UK AISI: GPT-5.5 Matches Claude Mythos on Full Network Attack Simulation
TL;DR
The UK AI Security Institute reports that OpenAI's GPT-5.5 is the second model capable of autonomously solving a full network attack simulation. Performance is nearly on par with Anthropic's Mythos, which remains restricted to a small group. GPT-5.5 is generally available in ChatGPT and the API. The capability gating that was justified for Mythos no longer holds across the frontier — a GA model has reached the same offensive-cyber bar.
Key findings
- Second model to autonomously complete a full network attack simulation. The first was Anthropic Mythos.
- Capability nearly on par with Mythos on UK AISI's cyber benchmark.
- GA model. GPT-5.5 ships in ChatGPT and through the OpenAI API.
- Mythos remains restricted access despite the parity.
Why it matters
The justification for Mythos's restricted release was its offensive cyber capability. With GPT-5.5 reaching the same level and being publicly available, the policy logic of capability-based withholding is empirically broken: an attacker has had access to the equivalent capability via a different lab the whole time. The defender-product response (Anthropic Claude Security, 05-01) is the immediate commercial consequence; the policy response is undefined.
Relation to prior wiki knowledge
Closes the Anthropic Mythos withholding thread (04-17). The wiki noted from 04-17 onward that Mythos's restricted release was the load-bearing policy claim. That claim is now empirically falsified — a GA frontier model from a different lab has the same capability.
Pairs same-day with Anthropic Claude Security launch (05-01). Anthropic shipped a defender product the same week. The narrative ordering is: restrict offensive capability → competitor reaches parity in a GA product → ship a defender product instead. The market is doing the policy work.

# # # #

§ Explore the material
1. Answer these questions from the note on GPT-5.5 and Mythos:
(a) Through which two channels is GPT-5.5 available?
(b) What defender product did Anthropic launch the same week?
(c) Which earlier wiki thread does this finding close?
2. Write the next part of the note on GPT-5.5 and Mythos, picking up after its final sentence.

§ Information provided

# # # #

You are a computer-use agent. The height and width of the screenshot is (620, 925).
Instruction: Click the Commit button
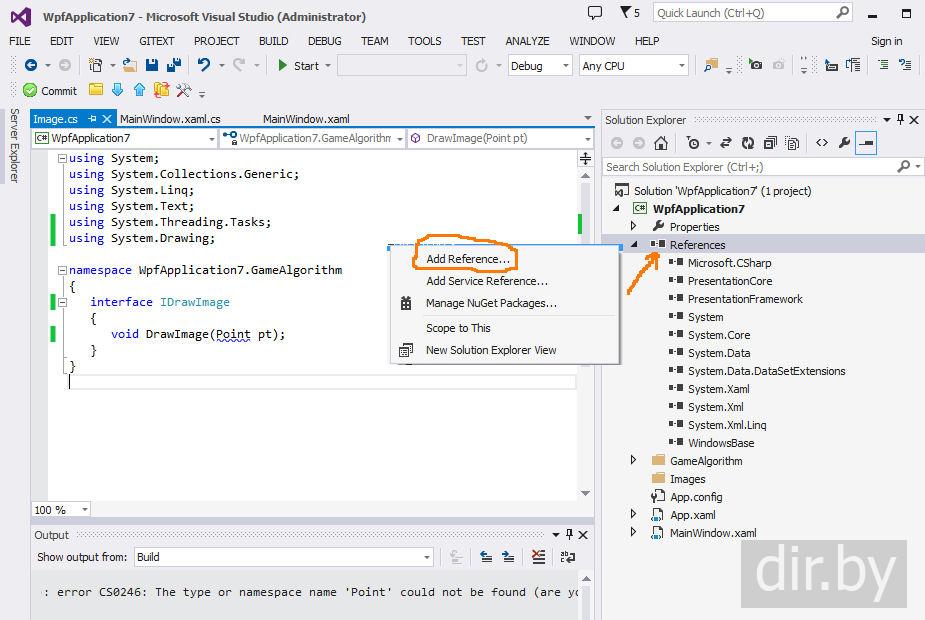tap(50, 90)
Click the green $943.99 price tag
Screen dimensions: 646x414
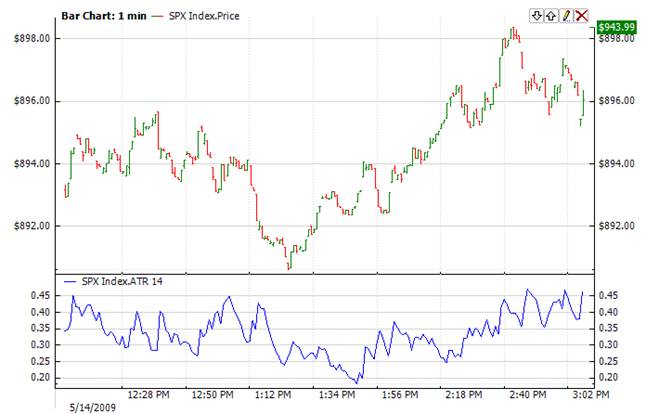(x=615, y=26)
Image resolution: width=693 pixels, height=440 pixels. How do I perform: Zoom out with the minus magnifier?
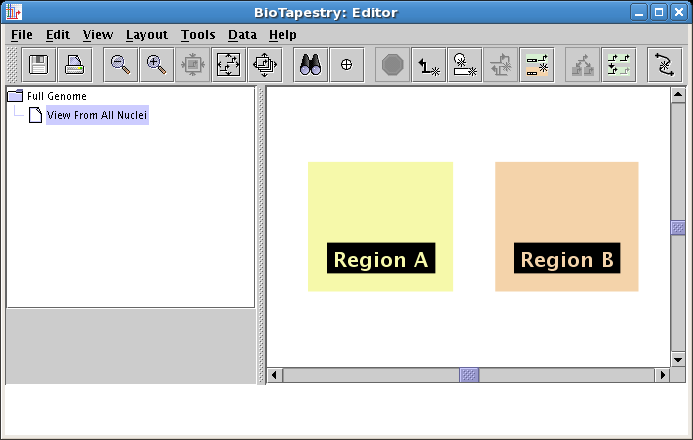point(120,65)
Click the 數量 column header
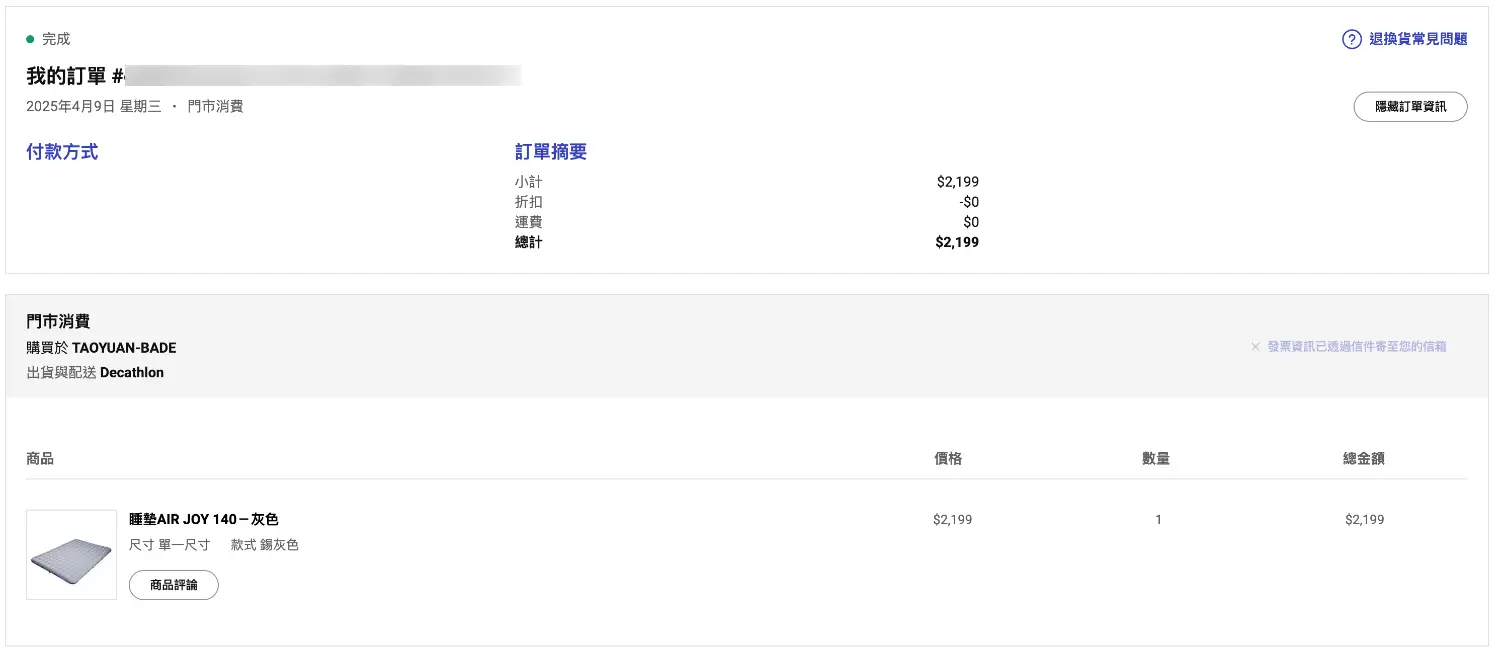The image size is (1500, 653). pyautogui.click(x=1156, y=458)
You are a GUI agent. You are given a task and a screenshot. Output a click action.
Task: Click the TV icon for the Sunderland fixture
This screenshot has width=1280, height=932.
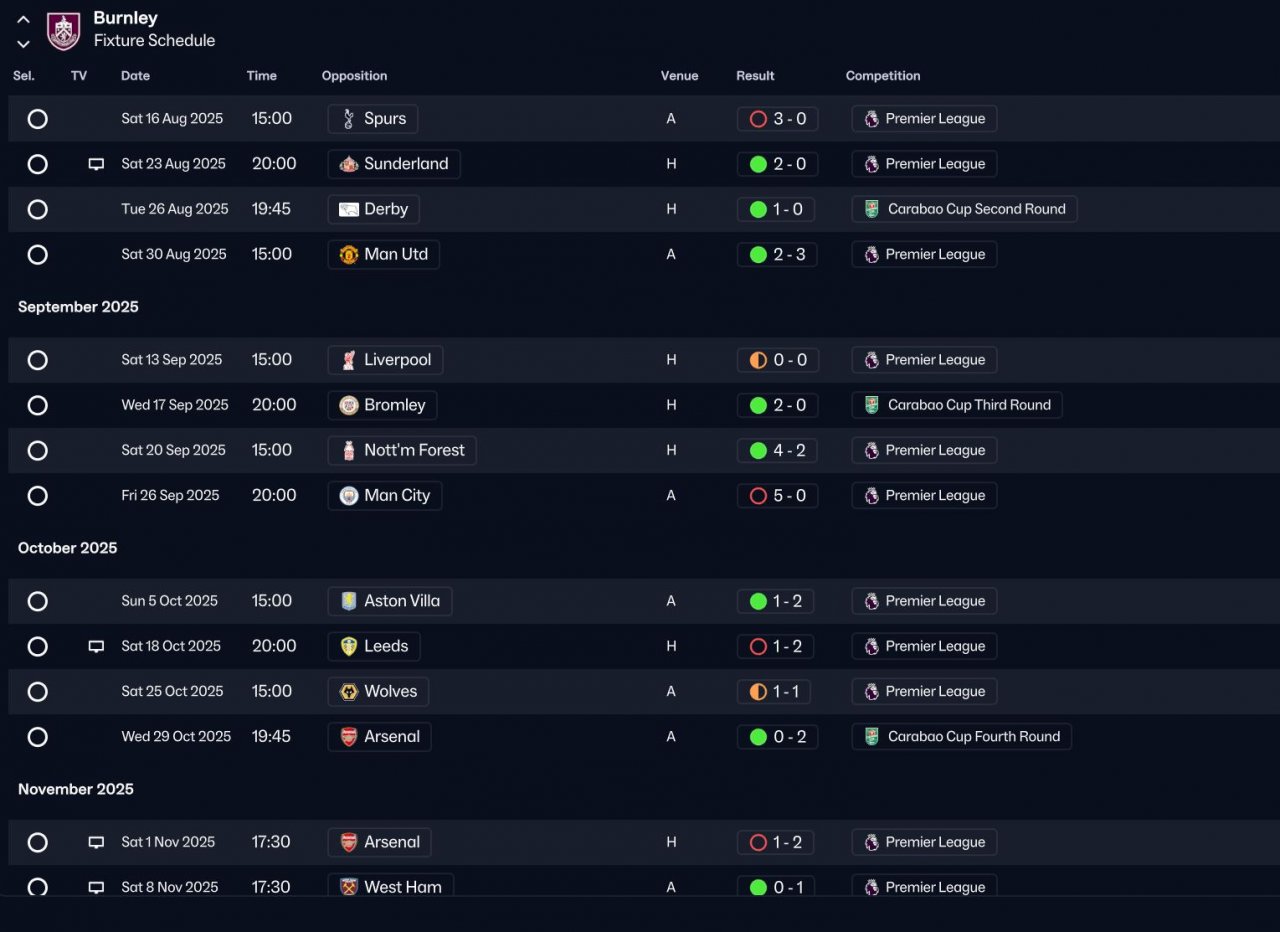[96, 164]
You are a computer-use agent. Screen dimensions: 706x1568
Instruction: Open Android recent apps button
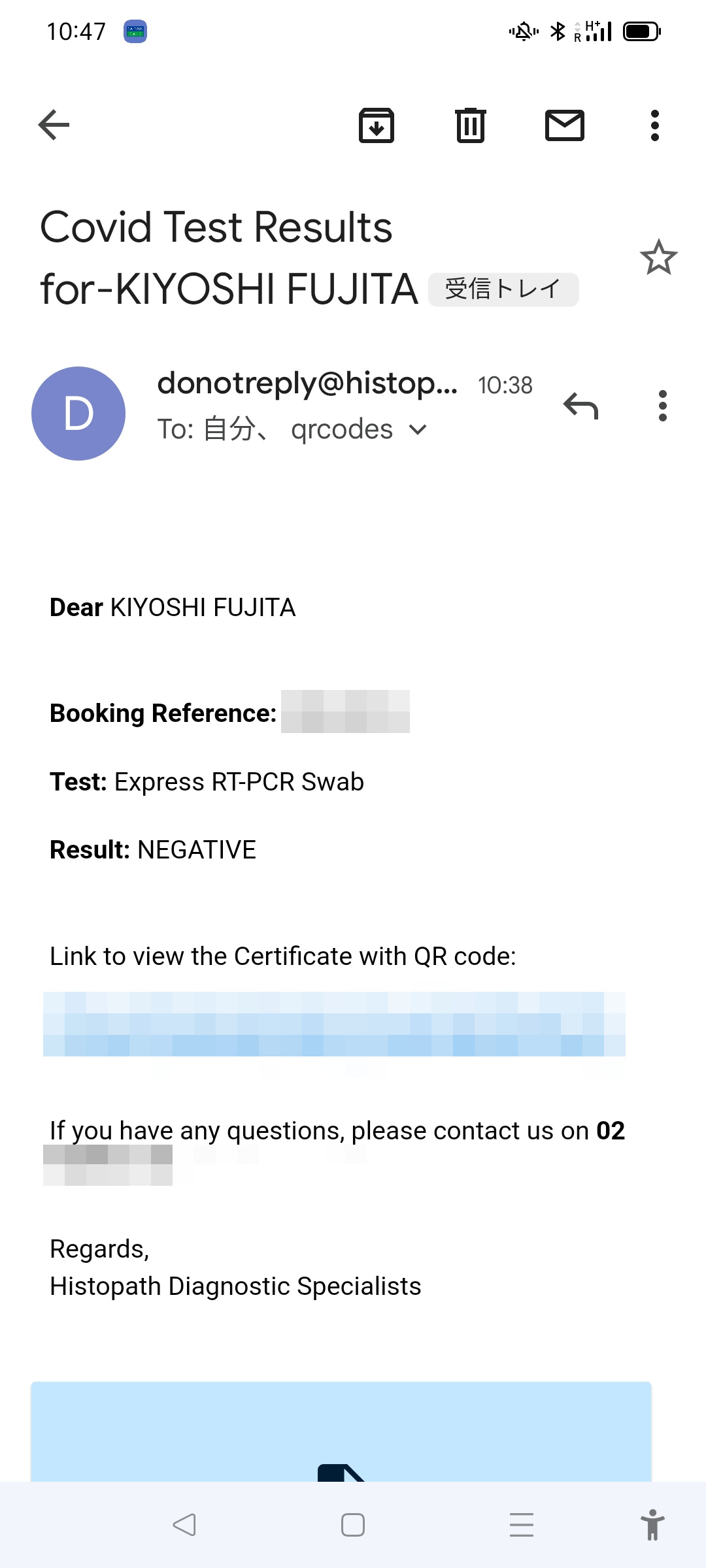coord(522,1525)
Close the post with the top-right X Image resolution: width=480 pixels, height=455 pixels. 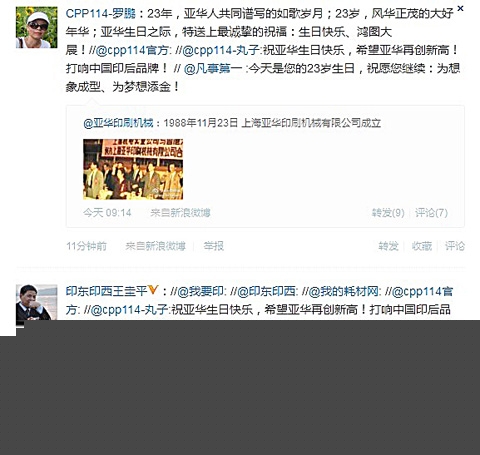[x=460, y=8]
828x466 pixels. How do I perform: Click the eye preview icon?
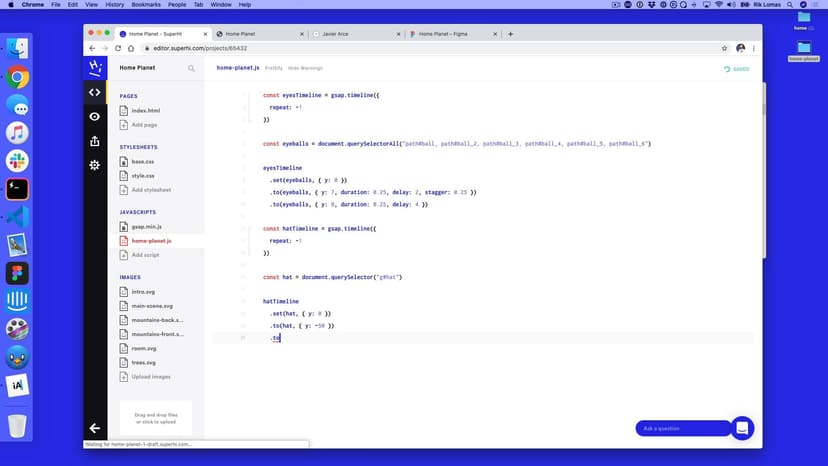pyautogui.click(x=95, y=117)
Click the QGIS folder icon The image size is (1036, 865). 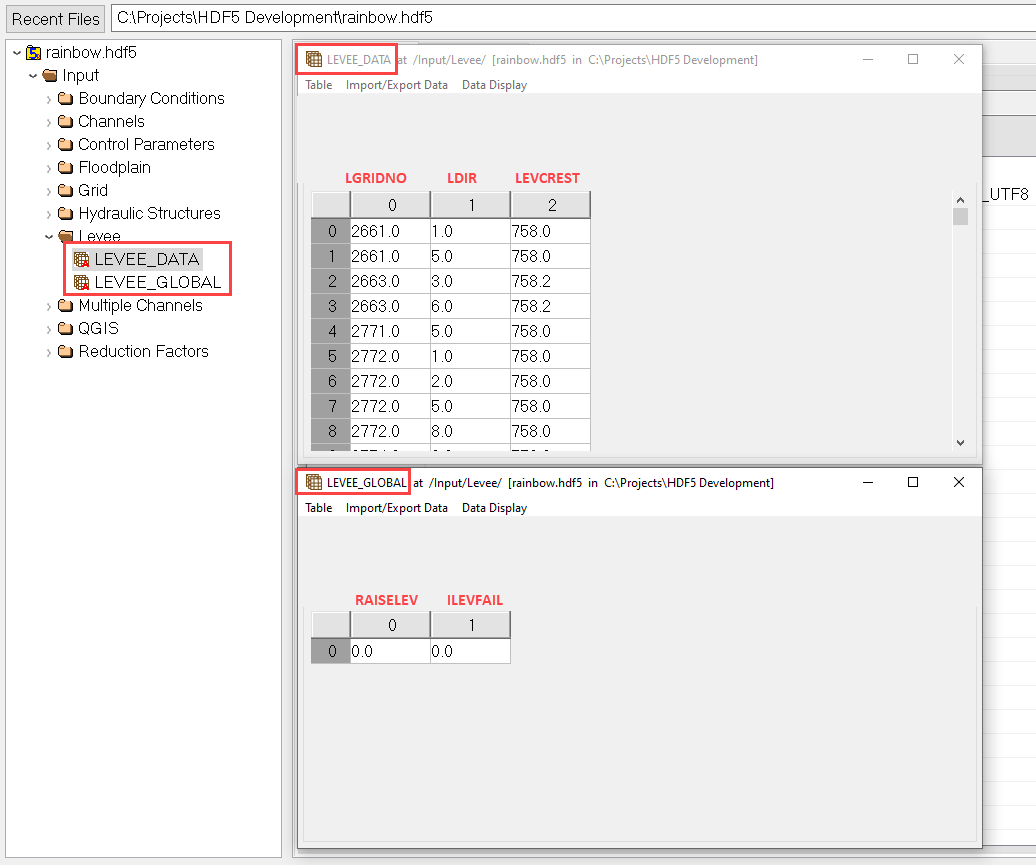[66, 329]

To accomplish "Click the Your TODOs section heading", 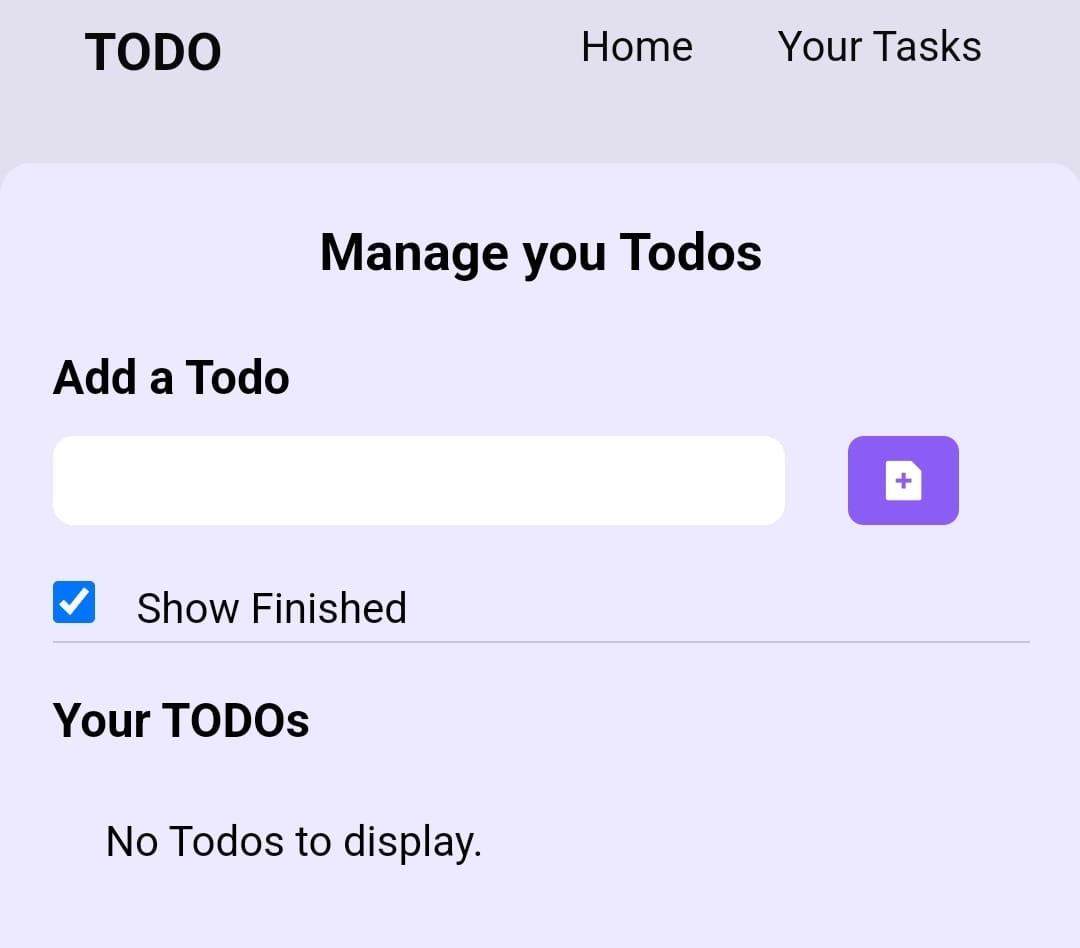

# # # #

§ Responses in order
1.
(a) ChatGPT and the OpenAI API.
(b) Anthropic Claude Security (05-01).
(c) The Anthropic Mythos withholding thread (04-17).

2.
Pairs with FlashRT (05-02). FlashRT improves the optimization-based attack pipeline 2–7×. Combined with a GA GPT-5.5 capable of full network attack simulation, the cost of high-quality cyber-offensive prompting just dropped on two vectors at once.
Reframes the CAIS AI Dashboard ranking (AISN #72, 05-01). GPT-5.5 ranks first overall in text and vision; ranks fourth on the risk index, behind all Anthropic models. The risk index is now the primary capability differentiator on the public dashboard — capability proper is converged.
Open threads
- Reproducibility of UK AISI's benchmark. Single-evaluator capability claims need a second evaluator. METR or Apollo running the same simulation on GPT-5.5 in the next 30 days would resolve.
- Mythos vs GPT-5.5 hands-on comparison. The "nearly on par" qualifier hides the actual delta — failure modes likely differ even if pass rates match.
- Policy response. The Mythos-restriction logic doesn't survive this finding; whether the policy framework adapts (capability-gap-based gating, time-limited gating, defender-side balancing) is the open question.